Nunca soube exactamente que fenómeno me levou a repetir esta frase de ano para ano, na altura em que a estação das flores e dos amores dá lugar à dos gelados e sapatos cheios de areia. O que é certo é que o prognóstico sempre veio, mas nunca aliado a questões como o calor abrasador, o ar pesado, difícil de respirar, que nos faz dar voltas e voltas na cama sem conseguir adormecer. Esse vinha sempre dias depois, como que para confirmar o meu vaticínio. Havia qualquer outra coisa, um outro sinal enviado pelo universo e captado pelas minhas antenas sensoriais.
Só o percebi este ano, quando, longe de casa, não encontrei Verão. As roupas decresceram, os gelados tornaram-se parte da dieta diária, mas ainda não conseguia dizer o nome dessa estranha estação. Às vezes, estamos tão perto das coisas e tão acostumados a elas que deixamos de as ver. Passam a ser objectos naturais, hábitos diários, produtos da nossa personalidade.
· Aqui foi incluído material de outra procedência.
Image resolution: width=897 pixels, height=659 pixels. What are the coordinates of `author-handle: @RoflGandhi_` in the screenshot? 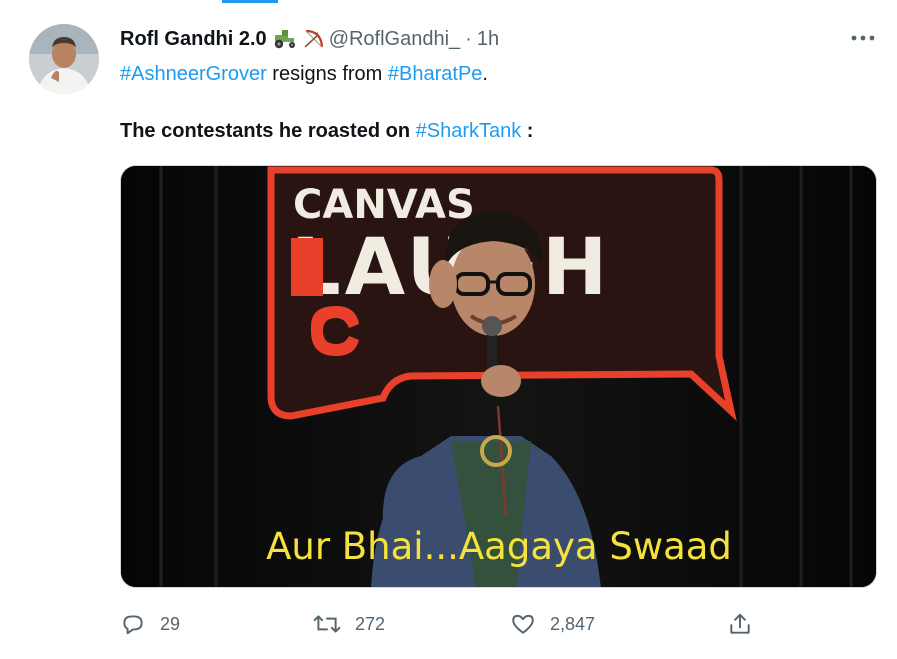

É preciso sair dessa bolha e sentirmo-nos um pouco despidos, desprotegidos, para lhes dar a atenção e importância que outrora negligenciamos.
Quando voltei a casa depois de tantos meses fora, era um fim-de-tarde dourado e a minha avó estava no quintal a regar as plantas. Trazia um avental pendurado no pescoço, o rosto sereno, marca do cansaço de quem cumpre as tarefas diárias. A água saía a jorros pela mangueira e era imediatamente absorvida pela terra e laranjas caídas no chão. E aí escapou, sem que para isso eu tivesse de fazer qualquer esforço: “Chegou o Verão!”.
Afinal, tratava-se dessa massa fina que me entra pela janela todos os fins-de-tarde, arrastada por uma brisa abafada que se entranha nas cortinas e nos lençóis – o cheiro a laranjas e terra molhada, o cheiro do Verão.